[Listed records]
□ □ □ □
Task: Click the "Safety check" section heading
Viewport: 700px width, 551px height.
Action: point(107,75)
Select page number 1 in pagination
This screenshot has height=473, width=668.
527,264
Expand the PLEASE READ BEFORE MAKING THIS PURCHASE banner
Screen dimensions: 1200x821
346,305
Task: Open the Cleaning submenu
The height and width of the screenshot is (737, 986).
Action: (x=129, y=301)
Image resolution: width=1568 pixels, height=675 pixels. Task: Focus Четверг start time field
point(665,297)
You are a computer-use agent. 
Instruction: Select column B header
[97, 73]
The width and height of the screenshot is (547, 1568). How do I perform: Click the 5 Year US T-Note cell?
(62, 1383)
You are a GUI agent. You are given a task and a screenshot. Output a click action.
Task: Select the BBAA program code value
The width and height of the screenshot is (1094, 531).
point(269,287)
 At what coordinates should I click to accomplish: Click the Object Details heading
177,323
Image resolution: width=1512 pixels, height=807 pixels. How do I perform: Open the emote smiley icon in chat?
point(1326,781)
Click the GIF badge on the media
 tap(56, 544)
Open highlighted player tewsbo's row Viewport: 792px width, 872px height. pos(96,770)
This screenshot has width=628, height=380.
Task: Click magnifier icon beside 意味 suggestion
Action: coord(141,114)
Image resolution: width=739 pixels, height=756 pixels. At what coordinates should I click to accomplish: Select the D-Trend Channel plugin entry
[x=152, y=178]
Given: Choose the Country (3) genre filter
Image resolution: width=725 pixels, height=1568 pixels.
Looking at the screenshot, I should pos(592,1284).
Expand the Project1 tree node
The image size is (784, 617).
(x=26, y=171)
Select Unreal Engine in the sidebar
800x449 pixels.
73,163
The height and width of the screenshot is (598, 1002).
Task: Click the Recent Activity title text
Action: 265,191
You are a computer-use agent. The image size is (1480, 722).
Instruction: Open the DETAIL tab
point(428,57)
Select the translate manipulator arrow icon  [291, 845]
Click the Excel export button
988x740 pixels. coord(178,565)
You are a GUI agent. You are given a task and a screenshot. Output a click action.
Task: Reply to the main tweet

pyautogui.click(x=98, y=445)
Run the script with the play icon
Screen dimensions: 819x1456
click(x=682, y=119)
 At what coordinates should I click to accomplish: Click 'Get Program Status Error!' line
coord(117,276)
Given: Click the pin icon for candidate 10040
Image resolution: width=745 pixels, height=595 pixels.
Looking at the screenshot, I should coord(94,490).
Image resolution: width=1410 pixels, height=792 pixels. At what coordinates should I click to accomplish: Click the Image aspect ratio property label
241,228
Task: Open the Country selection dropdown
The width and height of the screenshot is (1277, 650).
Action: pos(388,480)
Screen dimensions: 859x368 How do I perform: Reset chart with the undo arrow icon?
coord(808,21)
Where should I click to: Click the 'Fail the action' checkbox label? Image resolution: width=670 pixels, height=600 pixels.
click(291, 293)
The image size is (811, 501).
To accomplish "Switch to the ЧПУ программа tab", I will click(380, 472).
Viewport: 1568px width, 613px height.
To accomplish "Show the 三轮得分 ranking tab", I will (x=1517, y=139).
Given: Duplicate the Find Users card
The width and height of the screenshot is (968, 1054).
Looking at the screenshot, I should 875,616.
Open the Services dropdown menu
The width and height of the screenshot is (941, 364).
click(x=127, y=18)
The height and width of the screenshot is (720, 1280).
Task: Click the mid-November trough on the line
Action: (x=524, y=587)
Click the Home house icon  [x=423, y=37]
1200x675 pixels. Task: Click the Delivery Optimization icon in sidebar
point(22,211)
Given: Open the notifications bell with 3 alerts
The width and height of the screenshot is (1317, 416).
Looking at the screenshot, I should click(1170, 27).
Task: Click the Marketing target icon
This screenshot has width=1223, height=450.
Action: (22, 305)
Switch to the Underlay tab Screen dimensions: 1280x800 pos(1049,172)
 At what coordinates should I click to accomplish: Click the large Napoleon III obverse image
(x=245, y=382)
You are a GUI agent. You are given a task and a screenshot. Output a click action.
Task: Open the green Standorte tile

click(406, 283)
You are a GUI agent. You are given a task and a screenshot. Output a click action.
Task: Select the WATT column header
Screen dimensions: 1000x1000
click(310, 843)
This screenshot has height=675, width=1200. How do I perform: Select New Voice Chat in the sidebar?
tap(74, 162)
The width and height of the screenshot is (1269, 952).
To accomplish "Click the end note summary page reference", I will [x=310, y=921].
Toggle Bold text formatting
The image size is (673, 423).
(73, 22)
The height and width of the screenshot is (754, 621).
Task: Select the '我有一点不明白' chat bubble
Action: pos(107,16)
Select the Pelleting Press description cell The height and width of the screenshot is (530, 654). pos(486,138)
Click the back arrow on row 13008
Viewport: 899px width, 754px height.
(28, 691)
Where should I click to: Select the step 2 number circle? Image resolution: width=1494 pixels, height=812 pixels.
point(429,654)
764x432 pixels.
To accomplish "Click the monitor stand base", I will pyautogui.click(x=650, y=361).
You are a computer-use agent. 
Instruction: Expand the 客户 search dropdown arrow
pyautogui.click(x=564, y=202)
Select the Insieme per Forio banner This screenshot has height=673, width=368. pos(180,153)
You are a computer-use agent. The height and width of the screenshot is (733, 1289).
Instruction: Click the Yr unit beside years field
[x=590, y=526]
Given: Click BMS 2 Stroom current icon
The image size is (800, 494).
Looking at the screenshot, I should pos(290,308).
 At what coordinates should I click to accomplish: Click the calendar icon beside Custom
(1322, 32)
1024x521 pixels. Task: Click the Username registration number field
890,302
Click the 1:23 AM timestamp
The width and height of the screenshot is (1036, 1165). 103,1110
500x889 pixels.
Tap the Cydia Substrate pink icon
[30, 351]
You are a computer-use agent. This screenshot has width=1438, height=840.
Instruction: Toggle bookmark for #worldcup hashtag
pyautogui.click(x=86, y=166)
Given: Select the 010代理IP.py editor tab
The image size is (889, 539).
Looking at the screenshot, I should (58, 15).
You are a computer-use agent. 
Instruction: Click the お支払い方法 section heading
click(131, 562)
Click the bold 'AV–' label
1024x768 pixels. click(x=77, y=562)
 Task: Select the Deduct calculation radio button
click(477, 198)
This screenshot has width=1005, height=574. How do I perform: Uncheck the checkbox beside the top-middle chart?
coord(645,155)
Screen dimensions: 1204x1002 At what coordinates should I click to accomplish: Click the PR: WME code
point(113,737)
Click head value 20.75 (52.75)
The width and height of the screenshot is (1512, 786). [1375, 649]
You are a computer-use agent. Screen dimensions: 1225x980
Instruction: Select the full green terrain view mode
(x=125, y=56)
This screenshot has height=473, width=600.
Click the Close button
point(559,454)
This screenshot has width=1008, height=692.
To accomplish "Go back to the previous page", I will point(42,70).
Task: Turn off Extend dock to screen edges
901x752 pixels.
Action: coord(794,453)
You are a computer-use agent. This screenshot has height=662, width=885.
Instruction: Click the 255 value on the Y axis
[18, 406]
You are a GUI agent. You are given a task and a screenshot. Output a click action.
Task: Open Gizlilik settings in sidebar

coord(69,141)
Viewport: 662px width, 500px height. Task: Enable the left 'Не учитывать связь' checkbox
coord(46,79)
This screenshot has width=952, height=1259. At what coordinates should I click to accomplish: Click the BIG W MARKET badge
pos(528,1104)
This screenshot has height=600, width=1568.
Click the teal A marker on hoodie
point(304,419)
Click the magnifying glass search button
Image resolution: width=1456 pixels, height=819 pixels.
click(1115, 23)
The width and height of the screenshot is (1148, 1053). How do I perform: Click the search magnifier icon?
□ □ □ □
[Your instructions]
Repeat the lines above with every word intact.

[Solution for this exercise]
Task: Click the "Safety check" section heading
Viewport: 700px width, 551px height.
Action: point(107,75)
Select page number 1 in pagination
This screenshot has height=473, width=668.
527,264
Expand the PLEASE READ BEFORE MAKING THIS PURCHASE banner
Screen dimensions: 1200x821
346,305
Task: Open the Cleaning submenu
The height and width of the screenshot is (737, 986).
Action: (x=129, y=301)
Image resolution: width=1568 pixels, height=675 pixels. Task: Focus Четверг start time field
point(665,297)
You are a computer-use agent. 
Instruction: Select column B header
[97, 73]
The width and height of the screenshot is (547, 1568). How do I perform: Click the 5 Year US T-Note cell?
(62, 1383)
You are a GUI agent. You are given a task and a screenshot. Output a click action.
Task: Select the BBAA program code value
The width and height of the screenshot is (1094, 531).
point(269,287)
 At what coordinates should I click to accomplish: Click the Object Details heading
177,323
Image resolution: width=1512 pixels, height=807 pixels. How do I perform: Open the emote smiley icon in chat?
point(1326,781)
Click the GIF badge on the media
 tap(56, 544)
Open highlighted player tewsbo's row Viewport: 792px width, 872px height. pos(96,770)
This screenshot has width=628, height=380.
Task: Click magnifier icon beside 意味 suggestion
Action: coord(141,114)
Image resolution: width=739 pixels, height=756 pixels. At what coordinates should I click to accomplish: Select the D-Trend Channel plugin entry
[x=152, y=178]
Given: Choose the Country (3) genre filter
Image resolution: width=725 pixels, height=1568 pixels.
Looking at the screenshot, I should pos(592,1284).
Expand the Project1 tree node
The image size is (784, 617).
(x=26, y=171)
Select Unreal Engine in the sidebar
800x449 pixels.
73,163
The height and width of the screenshot is (598, 1002).
Task: Click the Recent Activity title text
Action: 265,191
You are a computer-use agent. The image size is (1480, 722).
Instruction: Open the DETAIL tab
point(428,57)
Select the translate manipulator arrow icon  [291, 845]
Click the Excel export button
988x740 pixels. coord(178,565)
You are a GUI agent. You are given a task and a screenshot. Output a click action.
Task: Reply to the main tweet

pyautogui.click(x=98, y=445)
Run the script with the play icon
Screen dimensions: 819x1456
click(x=682, y=119)
 At what coordinates should I click to accomplish: Click 'Get Program Status Error!' line
coord(117,276)
Given: Click the pin icon for candidate 10040
Image resolution: width=745 pixels, height=595 pixels.
Looking at the screenshot, I should coord(94,490).
Image resolution: width=1410 pixels, height=792 pixels. At what coordinates should I click to accomplish: Click the Image aspect ratio property label
241,228
Task: Open the Country selection dropdown
The width and height of the screenshot is (1277, 650).
Action: pos(388,480)
Screen dimensions: 859x368 How do I perform: Reset chart with the undo arrow icon?
coord(808,21)
Where should I click to: Click the 'Fail the action' checkbox label? Image resolution: width=670 pixels, height=600 pixels.
click(291, 293)
The image size is (811, 501).
To accomplish "Switch to the ЧПУ программа tab", I will click(380, 472).
Viewport: 1568px width, 613px height.
To accomplish "Show the 三轮得分 ranking tab", I will (x=1517, y=139).
Given: Duplicate the Find Users card
The width and height of the screenshot is (968, 1054).
Looking at the screenshot, I should 875,616.
Open the Services dropdown menu
The width and height of the screenshot is (941, 364).
click(x=127, y=18)
The height and width of the screenshot is (720, 1280).
Task: Click the mid-November trough on the line
Action: (x=524, y=587)
Click the Home house icon  [x=423, y=37]
1200x675 pixels. Task: Click the Delivery Optimization icon in sidebar
point(22,211)
Given: Open the notifications bell with 3 alerts
The width and height of the screenshot is (1317, 416).
Looking at the screenshot, I should click(1170, 27).
Task: Click the Marketing target icon
This screenshot has width=1223, height=450.
Action: (22, 305)
Switch to the Underlay tab Screen dimensions: 1280x800 pos(1049,172)
 At what coordinates should I click to accomplish: Click the large Napoleon III obverse image
(x=245, y=382)
You are a GUI agent. You are given a task and a screenshot. Output a click action.
Task: Open the green Standorte tile

click(406, 283)
You are a GUI agent. You are given a task and a screenshot. Output a click action.
Task: Select the WATT column header
Screen dimensions: 1000x1000
click(310, 843)
This screenshot has height=675, width=1200. How do I perform: Select New Voice Chat in the sidebar?
tap(74, 162)
The width and height of the screenshot is (1269, 952).
To accomplish "Click the end note summary page reference", I will [x=310, y=921].
Toggle Bold text formatting
The image size is (673, 423).
(73, 22)
The height and width of the screenshot is (754, 621).
Task: Select the '我有一点不明白' chat bubble
Action: pos(107,16)
Select the Pelleting Press description cell The height and width of the screenshot is (530, 654). pos(486,138)
Click the back arrow on row 13008
Viewport: 899px width, 754px height.
(28, 691)
Where should I click to: Select the step 2 number circle? Image resolution: width=1494 pixels, height=812 pixels.
point(429,654)
764x432 pixels.
To accomplish "Click the monitor stand base", I will pyautogui.click(x=650, y=361).
You are a computer-use agent. 
Instruction: Expand the 客户 search dropdown arrow
pyautogui.click(x=564, y=202)
Select the Insieme per Forio banner This screenshot has height=673, width=368. pos(180,153)
You are a computer-use agent. The height and width of the screenshot is (733, 1289).
Instruction: Click the Yr unit beside years field
[x=590, y=526]
Given: Click BMS 2 Stroom current icon
The image size is (800, 494).
Looking at the screenshot, I should pos(290,308).
 At what coordinates should I click to accomplish: Click the calendar icon beside Custom
(1322, 32)
1024x521 pixels. Task: Click the Username registration number field
890,302
Click the 1:23 AM timestamp
The width and height of the screenshot is (1036, 1165). 103,1110
500x889 pixels.
Tap the Cydia Substrate pink icon
[30, 351]
You are a computer-use agent. This screenshot has width=1438, height=840.
Instruction: Toggle bookmark for #worldcup hashtag
pyautogui.click(x=86, y=166)
Given: Select the 010代理IP.py editor tab
The image size is (889, 539).
Looking at the screenshot, I should (58, 15).
You are a computer-use agent. 
Instruction: Click the お支払い方法 section heading
click(131, 562)
Click the bold 'AV–' label
1024x768 pixels. click(x=77, y=562)
 Task: Select the Deduct calculation radio button
click(477, 198)
This screenshot has width=1005, height=574. How do I perform: Uncheck the checkbox beside the top-middle chart?
coord(645,155)
Screen dimensions: 1204x1002 At what coordinates should I click to accomplish: Click the PR: WME code
point(113,737)
Click head value 20.75 (52.75)
The width and height of the screenshot is (1512, 786). [1375, 649]
You are a computer-use agent. Screen dimensions: 1225x980
Instruction: Select the full green terrain view mode
(x=125, y=56)
This screenshot has height=473, width=600.
Click the Close button
point(559,454)
This screenshot has width=1008, height=692.
To accomplish "Go back to the previous page", I will point(42,70).
Task: Turn off Extend dock to screen edges
901x752 pixels.
Action: coord(794,453)
You are a computer-use agent. This screenshot has height=662, width=885.
Instruction: Click the 255 value on the Y axis
[18, 406]
You are a GUI agent. You are given a task and a screenshot. Output a click action.
Task: Open Gizlilik settings in sidebar

coord(69,141)
Viewport: 662px width, 500px height. Task: Enable the left 'Не учитывать связь' checkbox
coord(46,79)
This screenshot has width=952, height=1259. At what coordinates should I click to accomplish: Click the BIG W MARKET badge
pos(528,1104)
This screenshot has height=600, width=1568.
Click the teal A marker on hoodie
point(304,419)
Click the magnifying glass search button
Image resolution: width=1456 pixels, height=819 pixels.
click(1115, 23)
The width and height of the screenshot is (1148, 1053). How do I perform: Click the search magnifier icon?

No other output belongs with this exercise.